Von Neumann's committee, which also included Clark Millikan, Charles Lauritsen, Jerome Wiesner and George Kistiakowsky, became known as the Tea Pot Committee -- a code name for use on the telephone. They examined the three long-range strategic missile projects the Air Force had under development and settled on the Atlas project, an intercontinental ballistic missile project based on improving the German V-2 that was directed by engineer Charlie Bossart. In February 1954 the committee issued a report certifying the feasibility of the ICBM and suggesting that one could be produced by 1960-61 and enough to be a deterrent threat to the Soviet Union could be in the field by 1962-63. They also suggested that current work on the Atlas by Convair be stopped and a new development group be put in charge of the entire project.

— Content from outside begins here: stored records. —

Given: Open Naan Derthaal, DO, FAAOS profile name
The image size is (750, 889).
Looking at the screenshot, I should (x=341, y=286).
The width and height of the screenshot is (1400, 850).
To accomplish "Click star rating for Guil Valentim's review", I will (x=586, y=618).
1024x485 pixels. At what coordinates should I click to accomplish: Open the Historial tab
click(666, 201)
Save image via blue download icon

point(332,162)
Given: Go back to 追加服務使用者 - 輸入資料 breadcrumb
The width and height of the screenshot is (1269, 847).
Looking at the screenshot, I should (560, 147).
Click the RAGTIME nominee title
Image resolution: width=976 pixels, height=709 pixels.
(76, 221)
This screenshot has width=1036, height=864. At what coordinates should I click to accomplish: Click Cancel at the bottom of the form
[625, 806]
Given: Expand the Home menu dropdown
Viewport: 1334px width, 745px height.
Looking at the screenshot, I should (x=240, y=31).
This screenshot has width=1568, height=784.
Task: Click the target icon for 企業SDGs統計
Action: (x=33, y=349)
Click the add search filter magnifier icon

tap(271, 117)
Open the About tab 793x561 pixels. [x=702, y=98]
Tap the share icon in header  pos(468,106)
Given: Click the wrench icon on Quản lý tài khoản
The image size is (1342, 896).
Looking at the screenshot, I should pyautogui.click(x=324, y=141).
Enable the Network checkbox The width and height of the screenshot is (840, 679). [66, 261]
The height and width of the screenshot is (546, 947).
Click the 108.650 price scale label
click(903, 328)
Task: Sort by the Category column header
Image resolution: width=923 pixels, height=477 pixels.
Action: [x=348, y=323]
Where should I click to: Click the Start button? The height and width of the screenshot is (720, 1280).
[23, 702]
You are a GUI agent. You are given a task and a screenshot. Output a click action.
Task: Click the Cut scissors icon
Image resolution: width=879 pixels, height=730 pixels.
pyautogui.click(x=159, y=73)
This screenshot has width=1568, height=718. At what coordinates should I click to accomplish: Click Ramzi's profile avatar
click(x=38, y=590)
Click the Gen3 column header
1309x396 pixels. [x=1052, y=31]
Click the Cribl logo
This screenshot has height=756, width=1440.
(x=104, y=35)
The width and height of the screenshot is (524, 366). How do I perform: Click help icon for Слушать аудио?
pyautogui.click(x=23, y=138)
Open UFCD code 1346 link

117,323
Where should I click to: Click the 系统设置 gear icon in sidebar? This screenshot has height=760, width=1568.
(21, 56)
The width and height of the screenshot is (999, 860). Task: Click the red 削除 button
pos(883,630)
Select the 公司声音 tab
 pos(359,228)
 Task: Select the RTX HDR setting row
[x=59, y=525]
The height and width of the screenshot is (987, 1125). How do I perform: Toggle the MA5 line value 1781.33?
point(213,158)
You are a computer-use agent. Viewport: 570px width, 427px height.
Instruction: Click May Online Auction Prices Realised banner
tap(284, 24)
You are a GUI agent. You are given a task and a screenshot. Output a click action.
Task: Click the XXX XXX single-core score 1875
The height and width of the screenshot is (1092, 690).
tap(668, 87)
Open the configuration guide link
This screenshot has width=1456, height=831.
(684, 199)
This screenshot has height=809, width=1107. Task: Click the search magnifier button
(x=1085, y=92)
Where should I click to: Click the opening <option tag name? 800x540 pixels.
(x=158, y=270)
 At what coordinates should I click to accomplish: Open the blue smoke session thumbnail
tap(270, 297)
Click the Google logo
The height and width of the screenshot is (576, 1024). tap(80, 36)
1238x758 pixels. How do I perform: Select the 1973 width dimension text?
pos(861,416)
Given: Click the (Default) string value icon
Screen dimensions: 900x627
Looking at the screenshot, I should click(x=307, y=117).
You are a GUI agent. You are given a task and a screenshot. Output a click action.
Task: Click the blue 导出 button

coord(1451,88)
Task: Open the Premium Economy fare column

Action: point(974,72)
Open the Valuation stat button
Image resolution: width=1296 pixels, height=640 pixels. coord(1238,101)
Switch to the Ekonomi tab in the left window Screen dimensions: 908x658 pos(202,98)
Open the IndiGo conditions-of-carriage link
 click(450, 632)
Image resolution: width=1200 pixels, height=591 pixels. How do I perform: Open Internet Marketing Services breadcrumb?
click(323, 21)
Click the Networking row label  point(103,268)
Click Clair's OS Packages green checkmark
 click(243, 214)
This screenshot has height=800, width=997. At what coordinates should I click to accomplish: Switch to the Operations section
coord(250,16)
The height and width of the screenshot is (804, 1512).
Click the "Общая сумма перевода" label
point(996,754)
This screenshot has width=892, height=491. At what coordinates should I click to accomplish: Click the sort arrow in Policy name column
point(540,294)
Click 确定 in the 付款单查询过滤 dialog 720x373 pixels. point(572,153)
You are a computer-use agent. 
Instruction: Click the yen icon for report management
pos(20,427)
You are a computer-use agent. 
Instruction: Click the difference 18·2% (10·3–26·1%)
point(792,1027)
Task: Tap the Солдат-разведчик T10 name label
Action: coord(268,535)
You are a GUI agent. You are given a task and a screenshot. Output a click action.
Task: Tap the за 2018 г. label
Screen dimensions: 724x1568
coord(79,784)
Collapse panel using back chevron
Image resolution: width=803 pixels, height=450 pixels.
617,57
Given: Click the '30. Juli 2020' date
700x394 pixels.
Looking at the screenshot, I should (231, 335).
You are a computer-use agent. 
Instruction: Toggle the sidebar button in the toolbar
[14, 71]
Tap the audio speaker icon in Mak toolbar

The report also played on the fear that the Soviet Union would be the first to develop an ICBM, although there was no evidence at all on what the Soviets were up to where missile work was concerned. The fear of a "missile gap" became a political football that Kennedy used to win the election in 1960. In fact, the Politburo in 1953 had decided on a strategy based on long-range missiles rather than the long-range bombers of SAC. And the first medium-range ballistic missile, with an 800-mile range, had been tested in March 1953. "The United States was indeed caught in a missile race, a strategic competition of profound importance of which it was quite unaware, and in which it was behind." Von Neumann's Russophobia had served him well.
But the task was now to convince what Gardner called "those narrow-gauged bastards in the Pentagon" that they needed a crash program to develop an ICBM. With the help of Schriever and Vince Ford, Gardner drafted a memo outlining a plan to have two launching sites and four missiles ready by June 1958 and 20 sites stockpiled with 100 missiles by June 1960. He proposed forming a division within the Air Research and Development Command to achieve this task. He also specified that Ramo-Wooldridge be hired to provide the scientific and technological expertise, and estimated that the five-year cost would be $1.545 billion -- "an enticingly reasonable figure that would prove to be a gross underestimate."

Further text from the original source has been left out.